■ Text and item location entries
================
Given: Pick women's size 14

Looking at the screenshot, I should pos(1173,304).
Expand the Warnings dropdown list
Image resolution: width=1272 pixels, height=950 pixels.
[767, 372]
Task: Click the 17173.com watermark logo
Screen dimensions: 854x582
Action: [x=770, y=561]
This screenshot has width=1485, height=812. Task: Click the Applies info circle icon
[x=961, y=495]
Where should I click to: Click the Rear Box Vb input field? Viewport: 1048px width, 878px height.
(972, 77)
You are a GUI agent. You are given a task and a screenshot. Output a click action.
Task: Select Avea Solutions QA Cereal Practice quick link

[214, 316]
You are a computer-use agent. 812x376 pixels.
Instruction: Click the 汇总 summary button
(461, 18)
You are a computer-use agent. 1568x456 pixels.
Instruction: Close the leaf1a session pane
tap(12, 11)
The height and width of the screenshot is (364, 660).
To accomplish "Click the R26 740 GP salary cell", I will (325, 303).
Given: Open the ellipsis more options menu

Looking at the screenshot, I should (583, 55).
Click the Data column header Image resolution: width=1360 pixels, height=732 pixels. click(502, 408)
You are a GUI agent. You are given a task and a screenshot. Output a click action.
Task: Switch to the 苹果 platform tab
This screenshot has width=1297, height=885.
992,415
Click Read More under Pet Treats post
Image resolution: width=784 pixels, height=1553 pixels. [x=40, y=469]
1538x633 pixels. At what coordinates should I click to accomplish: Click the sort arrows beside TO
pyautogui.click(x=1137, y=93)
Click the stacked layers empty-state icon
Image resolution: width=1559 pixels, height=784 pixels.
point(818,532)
================
■ What is asked
Swap every occurrence of "Instruction" in the listing for "Directive", and reproduce all the lines with nothing else altered.

■ Reply
Given: Pick women's size 14

Looking at the screenshot, I should pos(1173,304).
Expand the Warnings dropdown list
Image resolution: width=1272 pixels, height=950 pixels.
[767, 372]
Task: Click the 17173.com watermark logo
Screen dimensions: 854x582
Action: [x=770, y=561]
This screenshot has width=1485, height=812. Task: Click the Applies info circle icon
[x=961, y=495]
Where should I click to: Click the Rear Box Vb input field? Viewport: 1048px width, 878px height.
(972, 77)
You are a GUI agent. You are given a task and a screenshot. Output a click action.
Task: Select Avea Solutions QA Cereal Practice quick link

[214, 316]
You are a computer-use agent. 812x376 pixels.
Directive: Click the 汇总 summary button
(461, 18)
You are a computer-use agent. 1568x456 pixels.
Directive: Close the leaf1a session pane
tap(12, 11)
The height and width of the screenshot is (364, 660).
To accomplish "Click the R26 740 GP salary cell", I will (325, 303).
Given: Open the ellipsis more options menu

Looking at the screenshot, I should (583, 55).
Click the Data column header Image resolution: width=1360 pixels, height=732 pixels. click(502, 408)
You are a GUI agent. You are given a task and a screenshot. Output a click action.
Task: Switch to the 苹果 platform tab
This screenshot has width=1297, height=885.
992,415
Click Read More under Pet Treats post
Image resolution: width=784 pixels, height=1553 pixels. [x=40, y=469]
1538x633 pixels. At what coordinates should I click to accomplish: Click the sort arrows beside TO
pyautogui.click(x=1137, y=93)
Click the stacked layers empty-state icon
Image resolution: width=1559 pixels, height=784 pixels.
point(818,532)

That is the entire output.